臭氧水对口腔综合治疗台水路的消毒效果

Disinfection efficacy of ozonated water in dental unit waterlines

  • 摘要:
    目的 探究臭氧水对口腔综合治疗台水路(DUWLs)消毒的效果,及其对生物膜的抑制和破坏作用。
    方法 实验室构建臭氧水消毒DUWLs模型,使用臭氧水(浓度0.1~0.5 mg/L)进行消毒,分别于消毒前、消毒后第7天进行管线模片表面生物膜细菌菌落计数,消毒后第7天、14天使用扫描电镜观察生物膜结构。比较含氯消毒剂定期消毒与臭氧水持续消毒的效果。本研究连续进行186天实验,前14天每天班前及班后分别采集3个采样口出水(漱口水、三用枪出水口水、超声波洁牙机连接口水)进行细菌菌落总数检测,第60、121、186天采集班后3个采样口出水进行细菌菌落总数检测;于臭氧水消毒前以及消毒第21、60天剪切水路管线使用激光共聚焦显微镜及扫描电镜观察生物膜结构变化。
    结果  无论管线膜片是否含Ag+,使用臭氧水消毒后第7天,菌落总数均低于蒸馏水对照组。第7及14天,实验组模片表面均未见细菌明显聚集,而对照组表面有杆菌聚集生长。采集第1~7天定期消毒水样420份,漱口水、三用枪出水口水、超声波洁牙机连接口水菌落总数中位数分别为92.50、265.00、470.00 CFU/ml(P<0.05)。采集第8~14天持续消毒水样420份,三位点菌落总数中位数分别为145.00、37.50、130.00 CFU/ml,差异无统计学意义。每日水质合格率在定期消毒期间为15.00%~66.67%,持续消毒期间为36.67%~100.00%。臭氧水持续消毒后第21天,激光共聚焦显微镜下活/死菌比值较定期消毒明显下降,水流面的生物膜死菌比例明显升高;扫描电镜见生物膜出现剥落。至第60天,生物膜中死菌占比升高,典型结构被破坏,仅残存少量散落细菌。
    结论 使用臭氧水持续消毒,可有效控制DUWLs微生物污染,提高以GB 5749为标准的合格率,长期使用对水路中已经存在的生物膜具有破坏作用。

     

    Abstract:
    OBJECTIVE  To investigate the disinfection efficacy of ozonated water in dental unit waterlines (DUWLs) and its inhibitory and destructive effects on biofilms.
    METHODS  A laboratory model of DUWL disinfection with ozonated water was established. Ozonated water (concentration: 0.1–0.5 mg/L) was used for disinfection. Bacterial colony counts for the biofilms on the surface of tubing membrane were performed before disinfection and on Day 7 after disinfection. Biofilm structures were observed via scanning electron microscope (SEM) on Day 7 and Day 14 after disinfection. The efficacy of periodic disinfection with chlorine-containing disinfectants was compared with continuous disinfection with ozonated water. This study spanned 186 days.
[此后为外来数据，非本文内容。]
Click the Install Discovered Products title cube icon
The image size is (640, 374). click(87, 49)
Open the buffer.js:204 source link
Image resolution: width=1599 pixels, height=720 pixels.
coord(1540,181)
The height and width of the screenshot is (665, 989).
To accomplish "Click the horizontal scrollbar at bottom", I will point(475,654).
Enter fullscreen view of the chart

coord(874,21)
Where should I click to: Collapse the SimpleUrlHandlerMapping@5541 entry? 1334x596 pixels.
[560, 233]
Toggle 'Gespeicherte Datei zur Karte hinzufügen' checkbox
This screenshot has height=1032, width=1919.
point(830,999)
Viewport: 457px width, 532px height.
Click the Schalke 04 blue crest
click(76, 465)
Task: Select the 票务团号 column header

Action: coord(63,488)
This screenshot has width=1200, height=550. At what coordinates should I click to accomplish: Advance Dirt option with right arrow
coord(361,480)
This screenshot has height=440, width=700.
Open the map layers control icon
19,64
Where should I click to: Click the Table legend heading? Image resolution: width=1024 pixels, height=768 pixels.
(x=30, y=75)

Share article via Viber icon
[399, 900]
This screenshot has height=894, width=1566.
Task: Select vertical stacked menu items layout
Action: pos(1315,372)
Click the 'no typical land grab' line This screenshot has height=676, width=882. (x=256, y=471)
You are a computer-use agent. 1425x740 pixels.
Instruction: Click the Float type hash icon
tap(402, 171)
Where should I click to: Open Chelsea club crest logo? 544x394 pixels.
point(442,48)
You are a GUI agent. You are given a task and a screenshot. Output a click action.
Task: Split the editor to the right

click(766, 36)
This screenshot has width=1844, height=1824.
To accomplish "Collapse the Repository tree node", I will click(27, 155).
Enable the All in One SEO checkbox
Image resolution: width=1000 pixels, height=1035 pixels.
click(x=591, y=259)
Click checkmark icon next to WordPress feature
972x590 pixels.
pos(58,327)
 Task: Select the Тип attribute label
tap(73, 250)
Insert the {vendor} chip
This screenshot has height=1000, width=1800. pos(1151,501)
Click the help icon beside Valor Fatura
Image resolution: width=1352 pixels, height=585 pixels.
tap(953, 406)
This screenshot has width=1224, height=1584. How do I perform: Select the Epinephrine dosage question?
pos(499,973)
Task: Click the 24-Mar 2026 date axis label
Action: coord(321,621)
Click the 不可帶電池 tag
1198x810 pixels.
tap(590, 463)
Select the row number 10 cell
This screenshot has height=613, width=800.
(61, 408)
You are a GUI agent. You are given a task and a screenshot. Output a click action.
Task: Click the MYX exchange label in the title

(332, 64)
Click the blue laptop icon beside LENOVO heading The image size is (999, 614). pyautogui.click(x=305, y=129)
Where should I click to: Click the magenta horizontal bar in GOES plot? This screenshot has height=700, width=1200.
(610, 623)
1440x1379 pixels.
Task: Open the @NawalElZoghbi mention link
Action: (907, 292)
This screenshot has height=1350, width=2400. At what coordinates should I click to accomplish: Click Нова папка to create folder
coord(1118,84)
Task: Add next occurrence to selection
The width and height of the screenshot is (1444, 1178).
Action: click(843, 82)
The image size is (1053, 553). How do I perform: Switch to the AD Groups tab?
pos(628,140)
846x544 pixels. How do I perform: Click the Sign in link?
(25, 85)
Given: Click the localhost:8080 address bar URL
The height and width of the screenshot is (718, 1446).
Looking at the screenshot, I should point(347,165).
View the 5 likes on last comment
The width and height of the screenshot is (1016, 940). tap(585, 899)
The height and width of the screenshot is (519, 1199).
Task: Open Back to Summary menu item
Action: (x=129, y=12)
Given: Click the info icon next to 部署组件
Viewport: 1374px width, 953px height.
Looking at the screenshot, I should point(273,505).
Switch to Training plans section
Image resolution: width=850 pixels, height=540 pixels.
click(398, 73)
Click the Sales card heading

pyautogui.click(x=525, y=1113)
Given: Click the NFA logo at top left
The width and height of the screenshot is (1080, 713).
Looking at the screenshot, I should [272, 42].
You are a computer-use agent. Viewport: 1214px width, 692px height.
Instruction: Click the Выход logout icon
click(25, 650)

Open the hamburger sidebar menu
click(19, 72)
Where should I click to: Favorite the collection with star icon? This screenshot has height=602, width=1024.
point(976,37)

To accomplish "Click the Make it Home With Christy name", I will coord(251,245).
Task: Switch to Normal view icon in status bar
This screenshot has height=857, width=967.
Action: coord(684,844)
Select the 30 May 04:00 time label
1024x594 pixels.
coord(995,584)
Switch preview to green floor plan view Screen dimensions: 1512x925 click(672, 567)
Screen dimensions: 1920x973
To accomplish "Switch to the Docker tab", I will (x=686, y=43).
For the first 14 days, water samples from three outlets (mouth rinse water, three-way syringe outlet water and ultrasonic scaler connection water) were collected before and after each shift daily for total bacterial colony counts. On Day 60, Day 121 and Day 186, post-shift water samples from the three outlets were collected for total bacterial colony counts. Before ozonated water disinfection and on Day 21 and Day 60, sections of the waterline tubing were excised for observation of biofilm structural changes under confocal laser scanning microscope (CLSM) and SEM.
    RESULTS  Regardless of whether the tubing membrane contained Ag+, the total bacterial colony counts on Day 7 after ozonated water disinfection were lower than those in the distilled water control group. On Day 7 and Day 14, no significant bacterial aggregation was observed on the membrane surfaces in the experimental group, whereas bacilli were found growing aggregatedly on the surfaces in the control group. Among 420 periodically disinfected water samples collected from Day 1 to Day 7, the median total bacterial colony counts for mouth rinse water, three-way syringe outlet water and ultrasonic scaler connection water were 92.50, 265.00 and 470.00 CFU/ml, respectively (P <0.05). Among 420 continuously disinfected water samples collected from Day 8 to Day 14, the median total bacterial colony counts for the three sites were 145.00, 37.50 and 130.00 CFU/ml, respectively, with no statistically significant differences. Daily water quality compliance rates ranged from 15.00% to 66.67% during periodic disinfection and from 36.67% to 100.00% during continuous disinfection. On Day 21 of continuous ozonated water disinfection, the live/dead bacteria ratio observed under CLSM significantly decreased compared to periodic disinfection, with a marked increase in dead bacteria proportion of the biofilm on the water flow surface. SEM revealed biofilm peeling. On Day 60, the proportion of dead bacteria in the biofilm increased, typical structures were disrupted, and only scattered residual bacteria remained.
    CONCLUSIONS  Continuous disinfection with ozonated water can effectively control microbial contamination in DUWLs, improve the compliance rate based on GB 5749 standards, and disrupt pre-existing biofilms in waterlines over long-term use.